Determining rotation between two points in 2D array

Let's say I have a 4 by 4 maze as shown below, and I've written a program that returns a possible path from start to finish as shown below:

[(3, 1), (3, 0), (2, 0), (3, 0), (3, 1), (3, 2), (2, 2), (2, 3), (1, 3), (1, 2), (0, 2), (1, 2), (1, 1), (1, 0), (0, 0), (0, 1)]

The start point is the first element, and the end point is the last element.

How could I add a third value to each of the tuple containing a rotation in degrees in increments of 90? If a rotation occurred, it should return the rotation, and direction, with - indicating a counter-clockwise turn. Assume you start facing north.

For example, for the first two points,

[(3, 1), (3, 0), ... ]

it should return,

[(3, 1, -90), (3, 0, 90), ... ]

as on (3, 1) you must turn to face west in order to move onto the next point, and on (3, 0) you must turn to face north to move onto the third point.

For a set of points where no rotation would occur, and a 180 degree rotation would occur,

[ ... (0, 2, 180), (1, 2, 90), (1, 1, 0), (1, 0, 90), ... ]
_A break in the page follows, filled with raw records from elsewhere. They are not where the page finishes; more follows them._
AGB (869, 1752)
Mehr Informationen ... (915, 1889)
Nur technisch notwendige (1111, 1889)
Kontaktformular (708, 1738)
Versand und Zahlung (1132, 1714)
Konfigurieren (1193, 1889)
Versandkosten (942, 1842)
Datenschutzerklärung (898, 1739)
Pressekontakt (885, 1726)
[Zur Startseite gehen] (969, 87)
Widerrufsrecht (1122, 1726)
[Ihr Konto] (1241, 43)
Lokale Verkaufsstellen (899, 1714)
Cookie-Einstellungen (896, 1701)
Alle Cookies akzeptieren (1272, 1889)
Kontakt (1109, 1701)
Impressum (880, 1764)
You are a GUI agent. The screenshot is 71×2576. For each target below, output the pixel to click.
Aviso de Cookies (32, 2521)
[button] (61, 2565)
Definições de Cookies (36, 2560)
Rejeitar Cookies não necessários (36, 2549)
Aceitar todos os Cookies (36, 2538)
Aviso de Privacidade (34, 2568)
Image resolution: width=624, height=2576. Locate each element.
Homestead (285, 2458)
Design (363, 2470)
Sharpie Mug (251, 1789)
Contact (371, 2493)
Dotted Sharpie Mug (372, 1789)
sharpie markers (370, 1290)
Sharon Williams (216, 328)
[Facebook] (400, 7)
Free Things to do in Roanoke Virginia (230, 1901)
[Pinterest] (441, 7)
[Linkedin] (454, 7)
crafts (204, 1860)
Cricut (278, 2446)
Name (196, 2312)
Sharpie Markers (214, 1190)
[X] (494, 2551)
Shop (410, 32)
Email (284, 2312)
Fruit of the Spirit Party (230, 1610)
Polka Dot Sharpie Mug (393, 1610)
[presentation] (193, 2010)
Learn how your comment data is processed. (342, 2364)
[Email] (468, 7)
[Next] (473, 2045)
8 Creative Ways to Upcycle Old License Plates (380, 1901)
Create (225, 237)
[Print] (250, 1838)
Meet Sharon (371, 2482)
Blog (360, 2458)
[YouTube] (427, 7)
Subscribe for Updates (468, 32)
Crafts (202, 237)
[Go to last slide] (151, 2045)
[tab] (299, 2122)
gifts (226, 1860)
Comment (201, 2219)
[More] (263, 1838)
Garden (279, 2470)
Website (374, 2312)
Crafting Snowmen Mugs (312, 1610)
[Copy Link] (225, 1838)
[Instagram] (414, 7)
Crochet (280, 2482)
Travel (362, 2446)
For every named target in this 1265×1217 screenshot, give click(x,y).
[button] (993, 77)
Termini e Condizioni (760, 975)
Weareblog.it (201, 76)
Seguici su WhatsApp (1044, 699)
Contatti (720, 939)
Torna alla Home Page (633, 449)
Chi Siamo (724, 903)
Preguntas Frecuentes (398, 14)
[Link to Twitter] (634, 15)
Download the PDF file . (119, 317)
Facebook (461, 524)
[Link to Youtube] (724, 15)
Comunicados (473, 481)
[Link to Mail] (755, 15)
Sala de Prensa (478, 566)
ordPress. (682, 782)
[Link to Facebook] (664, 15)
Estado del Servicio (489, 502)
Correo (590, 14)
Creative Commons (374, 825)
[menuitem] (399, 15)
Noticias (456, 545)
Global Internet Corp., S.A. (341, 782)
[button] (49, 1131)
as at (0, 2) you need to turn from facing north to facing south in order to move on, and for (1, 1) you are already facing the right direction.

Solution

To add a third value to each tuple containing a rotation in degrees in increments of 90, you can use the following Python code:

import math

def normalize_vector(vector):
    length = math.sqrt(vector[0] ** 2 + vector[1] ** 2)
    if length == 0:
        return [0, 0]
    else:
        return [vector[0] / length, vector[1] / length]

def calculate_angle(vector1, vector2):
    angle_radians = math.atan2(vector2[1], vector2[0]) - math.atan2(vector1[1], vector1[0])
    
    # Convert radians to degrees
    angle_degrees = math.degrees(angle_radians)
    
    # Ensure the angle is in the range of -180 to 180 degrees
    if angle_degrees > 180:
        angle_degrees -= 360
    elif angle_degrees < -180:
        angle_degrees += 360
    
    return angle_degrees

# Example usage:
input_points = [
    [3, 1],
    [3, 0],
    [2, 0],
    [3, 0],
    [3, 1],
    [3, 2],
    [2, 2],
    [2, 3],
    [1, 3],
    [1, 2],
    [0, 2],
    [1, 2],
    [1, 1],
    [1, 0],
    [0, 0],
    [0, 1],
]

current_direction = [-1, 0]

# Store the results in a list
result = []

for i, point in enumerate(input_points[:-1]):
    current_direction = normalize_vector(current_direction)
    next_direction = normalize_vector([input_points[i + 1][0] - point[0], input_points[i + 1][1] - point[1]])
    angle = -calculate_angle(current_direction, next_direction)#negative sign (-) indicating a counter-clockwise turn
    

    # Ensure the angle is in the range of -180 to 180 degrees
    if angle > 180:
        angle -= 360
    elif angle < -180:
        angle += 360

    result.append([point[0], point[1], angle])
    current_direction = next_direction

# Print the results
print(result)

Output of the code: [[3, 1, -90.0], [3, 0, 90.0], [2, 0, 180.0], [3, 0, -90.0], [3, 1, -0.0], [3, 2, -90.0], [2, 2, 90.0], [2, 3, -90.0], [1, 3, -90.0], [1, 2, 90.0], [0, 2, 180.0], [1, 2, 90.0], [1, 1, -0.0], [1, 0, 90.0], [0, 0, 90.0]]

This code will take a list of points as input, where each point is represented as [x, y]. It calculates the rotation angle between consecutive points and appends the angle to each tuple in the format [x, y, rotation_angle]. The rotation_angle is in increments of 90 degrees, with a negative sign (-) indicating a counter-clockwise turn.